Six days before the election, both Trump and Harris traveled to Arizona, a state the president won in 2016 by a narrow margin and where Democratic candidate Joe Biden is now 3.7 points ahead, within the margin of error, according to the weighted average of surveys of the FiveThirtyEight website.
“You guys are going to make the difference. You will elect the next president and vice president of the United States,” Harris said during her visit to Tucson, where she took the stage in a rally in front of dozens of vehicles, a format popularized by the Biden campaign in the face of the COVID-19 crisis.
LESS IMMIGRATION, MORE ECONOMY
Biden’s campaign is convinced that to take over the White House, it has to win Pima county, where Tucson is located and where more than 40 percent of the population is Latino.
Although she sought to convince the audience to vote for the Democrat with her visit, Harris only mentioned immigration in her speech when she promised to “create a pathway to citizenship and honor America’s promise to our dreamers and renew DACA,” a protection program for certain undocumented youths that Trump has weakened since he came to power.
The senator focused primarily on the economy and health, the two issues that are of most concern to Latinos this election cycle, according to a September poll by the Pew think tank.
“We’re in the midst of a hunger crisis in America… Here in Arizona, one in seven households is having a difficult time paying rent,” stressed the senator.
“We need to understand Latinos and African-Americans have been three times more likely to contract COVID and twice as likely to die from it,” she added.
TRUMP ALSO PARKS IMMIGRATION
About 560 kilometers away, on the Arizona border with Nevada, Trump also did not place too much emphasis on immigration in his attempt to convince the population of those two states to support him next Tuesday.
“I’m fighting for the dreams of all Americans, including millions of truly amazing Hispanic-Americans.
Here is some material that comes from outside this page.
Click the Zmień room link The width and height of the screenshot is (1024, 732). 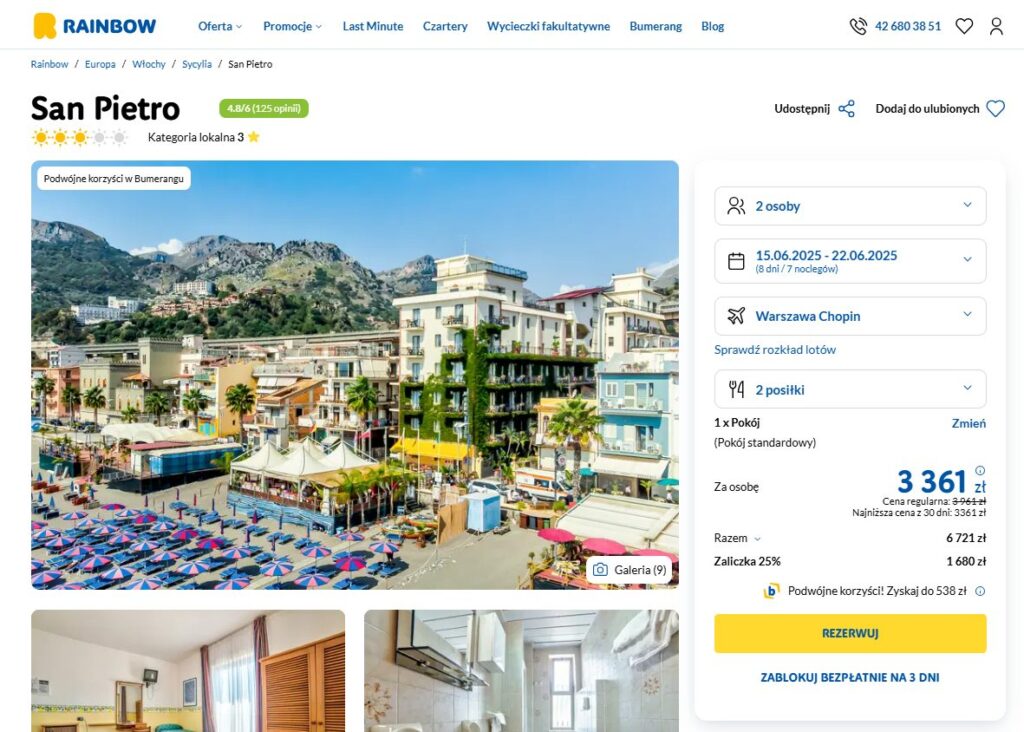pos(968,423)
Who’s Hispanic?… The polls with Hispanics are through the roof,” the president cried out before the thousands of people who had come to see him, without any social distancing in place, at Bullhead City airport.
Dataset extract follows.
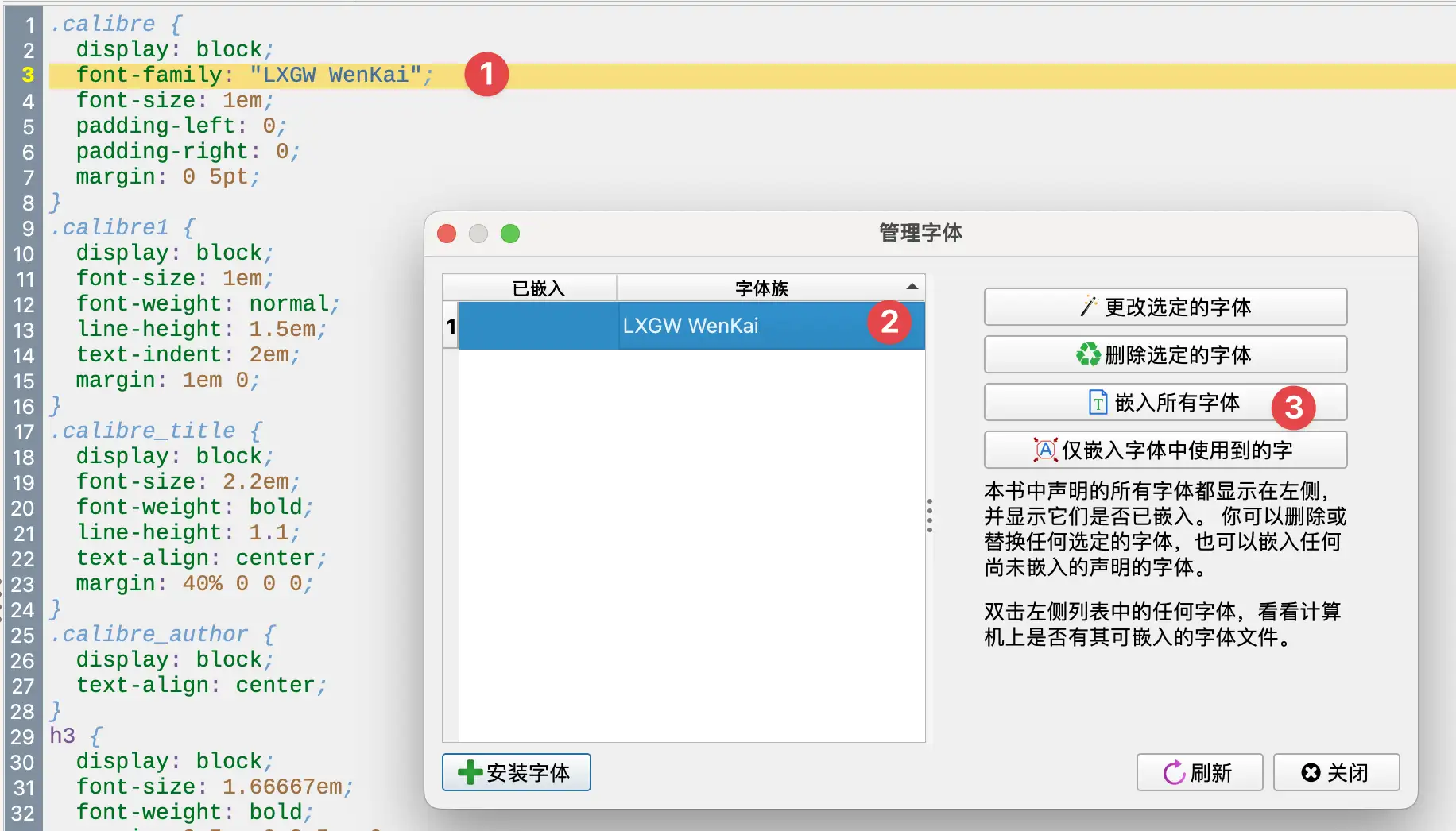
Task: Click the .calibre_author selector in code
Action: pos(149,634)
Trump won just 28 percent of the Latino vote in 2016, but far from losing some of that support over his first term – as has happened with his white supporters – around 30 percent of Hispanic voters say they support him, and his campaign is now confident of improving on his brand from four years ago.
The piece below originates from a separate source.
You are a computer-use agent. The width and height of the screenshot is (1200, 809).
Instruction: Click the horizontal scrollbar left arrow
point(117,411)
However, his team has not chosen to revive the aggressive anti-immigration rhetoric that characterized his 2016 campaign. Immigration is not even among the top 10 issues mentioned in Trump’s election announcements, according to an analysis from The Wall Street Journal.
The president’s reelection campaign has instead focused on the economy, job creation, rivalry with China and the violence at some of the anti-racism protests in the US.
In the first of his two rallies of the day in Arizona, Trump defended the wall on the border with Mexico and warned that if Biden comes to power, it will be torn down. Contrary to that statement, the Democratic candidate has promised that he will not continue with the project, but will leave the construction as it is.
Beyond that and his usual warning that a Biden victory “would trigger a tsunami of illegal immigration,” Trump barely touched on the matter, insisting instead on criticizing his rival as weak and warning of economic catastrophe if the Democrat wins: “There will be a depression never seen, perhaps since the crash of 1929.”
BIDEN VOTES IN MOST EXPENSIVE ELECTION IN HISTORY
Meanwhile, Biden voted in advance in his home state of Delaware, something that Trump also did in Florida on Saturday, and gave a speech criticizing the president’s management of the pandemic, at a time when there is a rebound in infections in the country.